Exorbitant Privilege sounds like the most wonderful ice cream flavour, but the phrase, coined by French finance minister Valéry Giscard d’Estaing, describes America’s ability to run persistent deficits while still borrowing cheaply in global markets. For decades, this privilege has rested on the dollar’s dominance and the world’s willingness to keep holding U.S. debt.
The question now is whether that cone can continue to hold the frosted confection over the next 6 to 12 months. At a time when many assumptions of late-20th and early-21st century economics are being tested, the durability of America’s privilege may come down to the bond market in the era of Trump’s second term.
In the U.S., payrolls have tilted expectations toward a September cut. Markets price a high probability of 25 basis points on September 17, with the funds target range at 4.25 to 4.50 percent. Inflation remains sticky, with headline CPI at 2.7 percent year on year, core CPI at 3.1 percent, and core PCE at 2.9 percent. Manufacturing shows weakness, with the August ISM PMI at 48.7, new orders barely in expansion at 51.4, and production at 47.8.
The real tension lies in the long bond. The Fed can anchor the short end, but credibility is measured further out. If the long end refuses to rally, financial conditions will not ease, no matter what happens with Fed Funds.
That tension is amplified by the volume of debt still to be refinanced. From September onward, roughly 7.6 trillion dollars of Treasuries, close to one third of the total stock, must be rolled over within the coming 12 months. When new borrowing to cover the federal deficit is added, total financing needs rise toward 10 trillion dollars over the same period. The heaviest wave of maturities passed during the summer of 2025, but rollover pressure has not gone away. Between now and next August, refinancing needs remain elevated, with about 3 trillion scheduled in the rest of 2025 and a further 4.6 trillion in the first eight months of 2026. These refinancing waves are the practical test of privilege, where the willingness of buyers at the long end will determine whether financial conditions loosen or remain tight.
The U.K. highlights the risk. Thirty-year gilt yields touched 5.75 percent in early September, the highest since 1998. Services are resilient, with the composite PMI at 53.0 and services at 54.2, but manufacturing remains in contraction at 47.3. Inflation is 3.8 percent, and the Bank of England meets on September 18, November 6, and December 18. The Autumn Budget arrives on November 26, with issuance already tilting shorter despite the U.K.’s traditionally long maturity profile.
The euro area shows only modest relief. Inflation nudged higher to 2.1 percent in August, with manufacturing back in slight expansion at 50.7. Germany remains weak, services at 49.3 and unadjusted unemployment over 3 million, though the adjusted jobless rate held at 6.3 percent.
China offers a mirror of fragility. H1 GDP grew about 5.3 percent. July activity was positive, with industrial output up 5.7 percent and retail sales up 3.7 percent, but property remains a drag.
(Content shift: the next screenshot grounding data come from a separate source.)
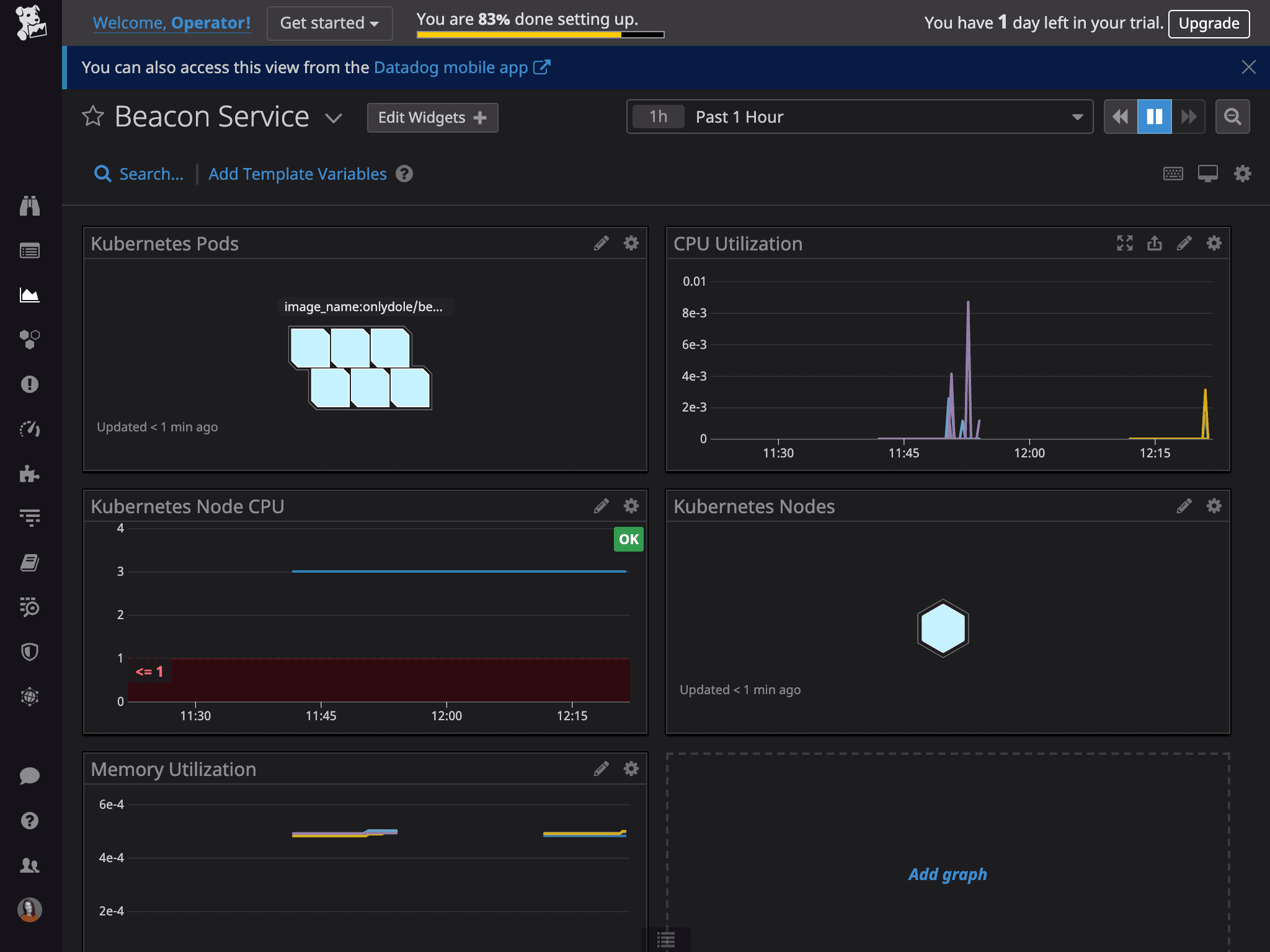Open the Get started dropdown
This screenshot has height=952, width=1270.
click(329, 23)
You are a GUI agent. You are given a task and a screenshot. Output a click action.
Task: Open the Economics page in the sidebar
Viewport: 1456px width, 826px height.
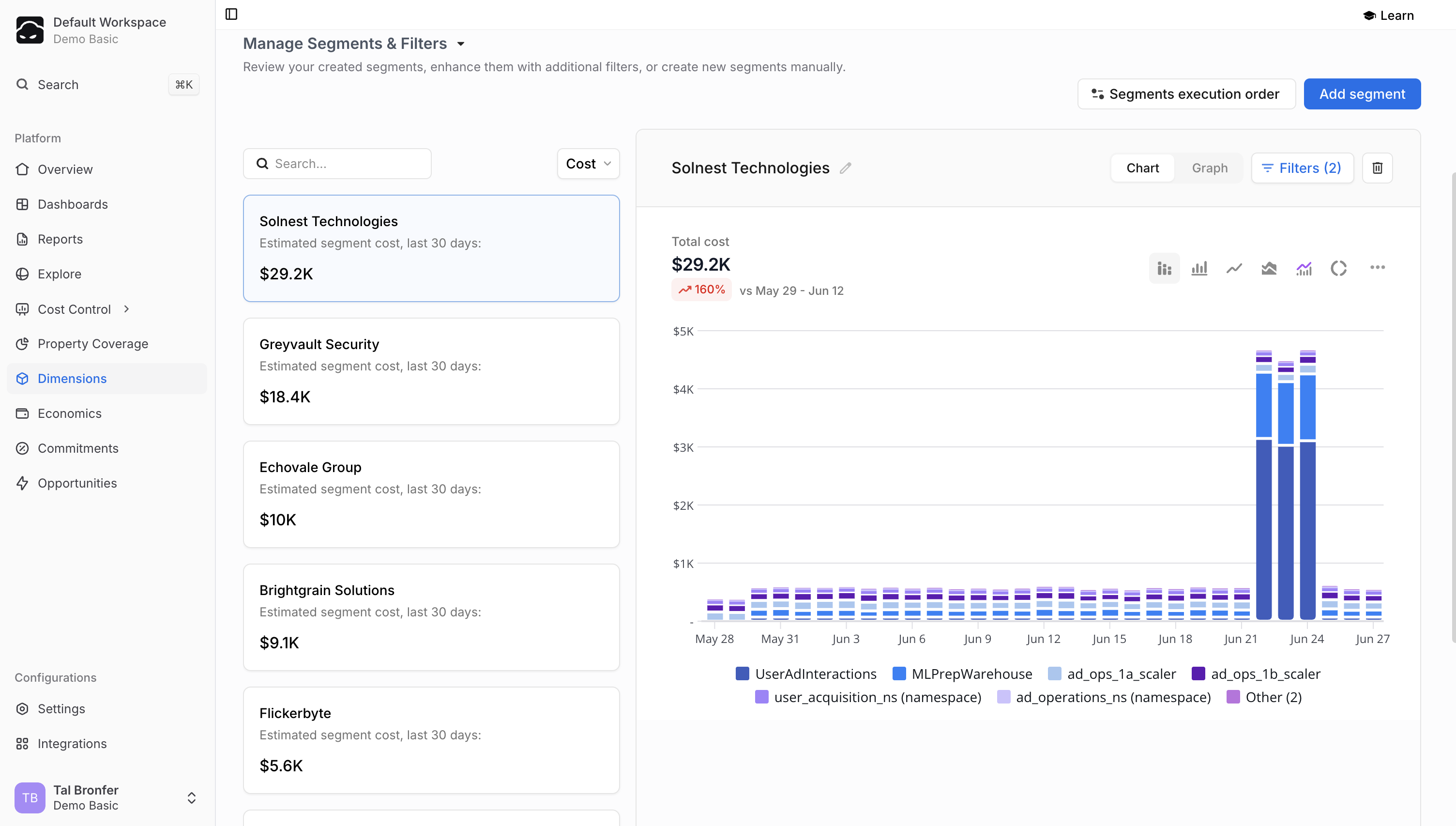pos(70,413)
Official August PMIs were 49.4 for manufacturing, 50.3 for non-manufacturing, and 50.5 for composite. Even in services, where the private survey reached 53.0, momentum looks modest.
Taken together, the world leans on U.S. monetary policy while questioning its fiscal base. The Fed can cut in September, but unless the long bond bends, conditions may not loosen. That is the essence of the cone test: does the privilege hold, or does the world get very sticky hands?